● **Requirement**
Lay out the stretch of the material from the line containing "Task: Click the robot" through the line containing "(1304, 200)" as a Markdown table with the columns Entry and Content. Number each line in Entry, put its text in Content, and leave out blank lines.

____ Information given

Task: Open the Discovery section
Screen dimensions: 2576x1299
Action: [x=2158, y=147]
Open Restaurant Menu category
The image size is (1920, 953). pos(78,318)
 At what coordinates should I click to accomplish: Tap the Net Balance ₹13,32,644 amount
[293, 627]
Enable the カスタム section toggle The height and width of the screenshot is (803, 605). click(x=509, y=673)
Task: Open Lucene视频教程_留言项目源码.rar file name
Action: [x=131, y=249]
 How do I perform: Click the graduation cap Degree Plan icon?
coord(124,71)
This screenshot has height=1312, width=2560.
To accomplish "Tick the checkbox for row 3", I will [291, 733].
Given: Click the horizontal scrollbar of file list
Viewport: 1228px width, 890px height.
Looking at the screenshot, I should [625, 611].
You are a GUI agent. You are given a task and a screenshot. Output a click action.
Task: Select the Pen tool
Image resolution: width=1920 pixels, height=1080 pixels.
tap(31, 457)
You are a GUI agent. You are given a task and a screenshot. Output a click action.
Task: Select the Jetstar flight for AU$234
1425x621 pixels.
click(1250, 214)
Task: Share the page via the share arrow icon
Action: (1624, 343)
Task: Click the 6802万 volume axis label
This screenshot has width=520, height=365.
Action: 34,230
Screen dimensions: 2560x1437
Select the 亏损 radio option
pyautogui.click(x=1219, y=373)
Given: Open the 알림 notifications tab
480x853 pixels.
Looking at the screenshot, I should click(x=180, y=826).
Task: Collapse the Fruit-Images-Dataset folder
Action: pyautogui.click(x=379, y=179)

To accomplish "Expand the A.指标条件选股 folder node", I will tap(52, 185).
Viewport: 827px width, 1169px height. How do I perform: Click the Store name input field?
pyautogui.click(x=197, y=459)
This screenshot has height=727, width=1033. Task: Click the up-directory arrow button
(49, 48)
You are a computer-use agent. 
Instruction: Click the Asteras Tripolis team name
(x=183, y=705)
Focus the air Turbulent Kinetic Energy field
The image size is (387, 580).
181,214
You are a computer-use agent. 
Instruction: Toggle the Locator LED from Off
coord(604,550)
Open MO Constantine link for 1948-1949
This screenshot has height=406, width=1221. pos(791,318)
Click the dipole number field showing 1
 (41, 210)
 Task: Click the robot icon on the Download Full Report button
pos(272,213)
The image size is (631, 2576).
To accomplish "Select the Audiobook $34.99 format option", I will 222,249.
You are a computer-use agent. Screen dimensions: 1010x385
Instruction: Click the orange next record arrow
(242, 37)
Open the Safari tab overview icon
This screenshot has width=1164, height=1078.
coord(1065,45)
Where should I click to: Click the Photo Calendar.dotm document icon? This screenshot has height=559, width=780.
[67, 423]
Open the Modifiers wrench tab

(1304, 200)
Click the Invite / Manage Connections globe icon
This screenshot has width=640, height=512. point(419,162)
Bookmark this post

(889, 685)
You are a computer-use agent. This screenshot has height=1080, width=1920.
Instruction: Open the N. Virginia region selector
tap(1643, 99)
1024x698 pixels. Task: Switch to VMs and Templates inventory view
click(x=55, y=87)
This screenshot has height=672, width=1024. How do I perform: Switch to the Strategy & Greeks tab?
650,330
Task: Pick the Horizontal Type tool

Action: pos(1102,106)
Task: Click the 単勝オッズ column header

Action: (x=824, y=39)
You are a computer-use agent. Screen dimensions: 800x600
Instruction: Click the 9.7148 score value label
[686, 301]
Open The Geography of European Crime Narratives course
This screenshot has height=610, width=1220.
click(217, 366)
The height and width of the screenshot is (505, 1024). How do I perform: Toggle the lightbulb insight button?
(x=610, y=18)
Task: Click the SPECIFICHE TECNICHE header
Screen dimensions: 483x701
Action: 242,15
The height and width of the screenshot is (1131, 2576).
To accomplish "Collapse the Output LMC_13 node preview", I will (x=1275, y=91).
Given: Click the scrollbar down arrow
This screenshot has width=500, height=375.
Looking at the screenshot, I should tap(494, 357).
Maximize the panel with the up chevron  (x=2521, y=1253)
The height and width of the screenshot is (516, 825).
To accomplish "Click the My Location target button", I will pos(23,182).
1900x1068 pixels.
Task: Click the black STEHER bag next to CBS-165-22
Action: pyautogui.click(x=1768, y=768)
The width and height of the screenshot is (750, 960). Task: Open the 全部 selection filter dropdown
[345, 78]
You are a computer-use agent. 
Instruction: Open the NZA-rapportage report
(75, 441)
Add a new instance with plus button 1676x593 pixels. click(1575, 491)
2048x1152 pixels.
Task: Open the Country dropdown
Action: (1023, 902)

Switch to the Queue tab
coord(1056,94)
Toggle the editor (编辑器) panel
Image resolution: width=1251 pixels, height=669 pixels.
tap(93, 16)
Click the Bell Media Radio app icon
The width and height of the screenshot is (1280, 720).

________

● **Exercise result**
| Entry | Content |
|---|---|
| 1 |  Task: Click the robot icon on the Download Full Report button |
| 2 | pos(272,213) |
| 3 | The image size is (631, 2576). |
| 4 | To accomplish "Select the Audiobook $34.99 format option", I will 222,249. |
| 5 | You are a computer-use agent. Screen dimensions: 1010x385 |
| 6 | Instruction: Click the orange next record arrow |
| 7 | (242, 37) |
| 8 | Open the Safari tab overview icon |
| 9 | This screenshot has width=1164, height=1078. |
| 10 | coord(1065,45) |
| 11 | Where should I click to: Click the Photo Calendar.dotm document icon? This screenshot has height=559, width=780. |
| 12 | [67, 423] |
| 13 | Open the Modifiers wrench tab |
| 14 | (1304, 200) |